§ **Text provided**
= = = = = = =
3. Weak and dependent civil societies

In charting the way forward for the ECCU to better cope with the challenges which it now

faces, it is critical that a clear vision for the ECCU be agreed on.  This vision must emerge

from  among our citizens and  communities  and must state how we would like  to see our

countries in the future.  One puts forward the following as fairly reasonable ideas  about the

societies that we would like to create for ourselves and future generations. Looking forward

to the year 2027, which is 15 years ahead and three electoral cycles hence, the following

are being suggested:

• The ECCU to be an area of peace and tranquillity with very low crime rates and social

and political stability in which day-to-day activities can be undertaken with ease;

• The environment should be clean and pristine with an aggressive approach to

maintaining our surroundings in very good stead.  Scenes of garbage strewn all over

the place are absolutely unacceptable.  This has implications for the health of our

citizens and the preservation of the tourism industry;

• Public, commercial and residential buildings must be well-maintained and

architecturally designed to preserve our heritage and to take advantage of energy

efficiencies;

• Our cities, towns and villages should have a welcoming ambience and provide excellent

facilities for residents and visitors;

• The services provided in both the public and private sectors should be of the highest

order, something of which all citizens can be proud.  These services should first of all

embrace our own citizens so that when visitors come to our shores we do not have to

make an extra effort, as it would be natural to be civil, courteous and helpful.

• There should be increased opportunities for our  people in politics, public

administration, business, culture, sports and the professions.  This will be facilitated by

access to high quality health, education and recreational facilities. 

• Our economies should be transformed to generate high levels of growth which is

reasonably well distributed and able to meet the goals and aspirations which we have

set ourselves.
= = = = = = =
§ **Your tasks**
1) Rewrite the ECCU vision text starting at "facilities for residents" and ending at "courteous and helpful.", changing "visitors" to "tourists".
2) In the ECCU vision text, how many electoral cycles ahead is the year the vision looks forward to?
3) Carry on the ECCU vision text from where it stops.
The data is separate material and not part of the ECCU vision text.

§ **Extracted information**
= = = = = = =
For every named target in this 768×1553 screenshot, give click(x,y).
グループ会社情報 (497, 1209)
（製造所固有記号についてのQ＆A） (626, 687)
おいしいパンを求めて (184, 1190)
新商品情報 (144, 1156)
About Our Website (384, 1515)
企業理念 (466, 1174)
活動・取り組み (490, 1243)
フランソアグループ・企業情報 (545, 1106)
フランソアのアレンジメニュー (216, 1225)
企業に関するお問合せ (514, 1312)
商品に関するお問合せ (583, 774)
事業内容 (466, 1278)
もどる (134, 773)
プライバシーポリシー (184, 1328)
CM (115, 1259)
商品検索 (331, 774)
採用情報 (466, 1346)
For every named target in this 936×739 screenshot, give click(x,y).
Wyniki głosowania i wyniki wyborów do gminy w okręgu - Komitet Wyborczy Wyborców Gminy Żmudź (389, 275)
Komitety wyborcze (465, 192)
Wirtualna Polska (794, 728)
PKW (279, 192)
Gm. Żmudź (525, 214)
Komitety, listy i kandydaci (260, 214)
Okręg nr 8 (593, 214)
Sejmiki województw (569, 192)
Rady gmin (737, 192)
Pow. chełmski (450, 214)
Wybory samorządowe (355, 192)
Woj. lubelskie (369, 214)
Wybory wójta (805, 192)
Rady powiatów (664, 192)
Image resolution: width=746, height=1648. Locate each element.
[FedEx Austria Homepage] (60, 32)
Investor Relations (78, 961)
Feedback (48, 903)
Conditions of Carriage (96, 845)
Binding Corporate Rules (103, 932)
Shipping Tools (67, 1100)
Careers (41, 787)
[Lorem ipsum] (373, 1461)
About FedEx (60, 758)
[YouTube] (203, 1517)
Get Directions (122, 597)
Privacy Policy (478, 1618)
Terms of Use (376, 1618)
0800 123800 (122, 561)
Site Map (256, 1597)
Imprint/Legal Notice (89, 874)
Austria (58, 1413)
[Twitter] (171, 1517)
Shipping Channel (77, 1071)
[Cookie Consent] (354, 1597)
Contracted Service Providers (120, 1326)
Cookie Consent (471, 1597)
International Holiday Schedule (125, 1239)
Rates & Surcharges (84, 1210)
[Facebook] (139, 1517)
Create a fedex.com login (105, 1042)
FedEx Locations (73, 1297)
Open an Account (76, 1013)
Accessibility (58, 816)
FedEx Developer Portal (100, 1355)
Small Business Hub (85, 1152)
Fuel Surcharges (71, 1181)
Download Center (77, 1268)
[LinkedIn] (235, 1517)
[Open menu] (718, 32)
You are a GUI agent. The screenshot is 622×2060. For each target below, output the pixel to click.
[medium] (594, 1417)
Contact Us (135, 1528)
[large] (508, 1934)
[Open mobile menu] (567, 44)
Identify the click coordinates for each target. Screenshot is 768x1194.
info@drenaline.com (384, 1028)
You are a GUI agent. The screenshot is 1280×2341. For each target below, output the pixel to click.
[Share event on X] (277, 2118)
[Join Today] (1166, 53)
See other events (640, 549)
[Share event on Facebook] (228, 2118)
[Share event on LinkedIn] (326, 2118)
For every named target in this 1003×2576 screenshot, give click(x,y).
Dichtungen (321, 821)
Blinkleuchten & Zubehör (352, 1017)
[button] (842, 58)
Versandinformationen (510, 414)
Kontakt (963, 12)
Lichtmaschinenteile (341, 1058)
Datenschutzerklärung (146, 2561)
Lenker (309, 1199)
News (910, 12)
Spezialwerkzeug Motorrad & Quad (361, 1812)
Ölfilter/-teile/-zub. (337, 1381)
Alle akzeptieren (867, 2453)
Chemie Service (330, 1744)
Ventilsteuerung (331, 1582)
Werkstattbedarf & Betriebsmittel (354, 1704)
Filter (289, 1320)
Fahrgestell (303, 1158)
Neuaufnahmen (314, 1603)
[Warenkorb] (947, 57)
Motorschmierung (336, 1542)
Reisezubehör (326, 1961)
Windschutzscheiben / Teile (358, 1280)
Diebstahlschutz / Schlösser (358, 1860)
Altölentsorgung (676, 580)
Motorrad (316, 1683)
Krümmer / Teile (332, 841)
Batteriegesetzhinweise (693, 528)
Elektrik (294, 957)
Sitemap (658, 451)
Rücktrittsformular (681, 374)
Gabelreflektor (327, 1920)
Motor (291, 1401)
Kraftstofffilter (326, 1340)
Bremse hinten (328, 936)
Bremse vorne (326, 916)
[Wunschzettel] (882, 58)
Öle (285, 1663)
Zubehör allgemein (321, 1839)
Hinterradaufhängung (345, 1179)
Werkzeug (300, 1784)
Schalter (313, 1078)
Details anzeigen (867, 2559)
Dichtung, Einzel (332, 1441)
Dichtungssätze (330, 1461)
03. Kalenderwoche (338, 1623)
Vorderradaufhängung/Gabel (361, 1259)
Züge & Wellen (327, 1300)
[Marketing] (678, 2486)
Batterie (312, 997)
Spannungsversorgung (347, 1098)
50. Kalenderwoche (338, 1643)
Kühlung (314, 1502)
= = = = = = =
§ **Answer set**
1)
facilities for residents and tourists;

• The services provided in both the public and private sectors should be of the highest

order, something of which all citizens can be proud.  These services should first of all

embrace our own citizens so that when tourists come to our shores we do not have to

make an extra effort, as it would be natural to be civil, courteous and helpful.

2) Three electoral cycles, which is 15 years ahead, to 2027.

3)
These are all possible and, like other countries before us, we will have to make the

sacrifices, exercise the discipline and change the culture to that of collective responsibility

instead of individual self-aggrandisement.  The overriding question then becomes: As a

collective, are we honestly and objectively prepared to move to a new and higher level

which will ensure prosperity for our people at home and respect for our countries abroad in

the international community of nations?

What have we done so far?  The Treaty of Basseterre 1981 signalled a commitment to

closer cooperation and the formation and maintenance of a number of institutions which

have ensured our survival to date.  These institutions and the close collaboration implied by

the Treaty formed the platform on which the ECCU responded to the global crisis.  The

Monetary Council set up mechanisms through frequent meetings and the establishment of

sub-committees to deal with the effects on our financial system. 

The major instruments which have been established to respond to the crisis and address our

medium term restructuring programme have been:

1. The new and revised Treaty of Basseterre which established an Economic Union in the

OECS;

2. The ECCU Eight Point Stabilisation and Growth Programme; and

3. A template for work programme coordination within the OECS and with regional and

international financial institutions.

Additionally, important financial and/or technical assistance has been provided by Canada, the

United Kingdom, the People’s Republic of China, the Republic of China (Taiwan), Brazil,

Venezuela and Trinidad and Tobago, and from the IMF, the CDB and the World Bank. The

assistance provided has been critical in driving public sector investments in our small island

economies and has also contributed to the region’s foreign reserves.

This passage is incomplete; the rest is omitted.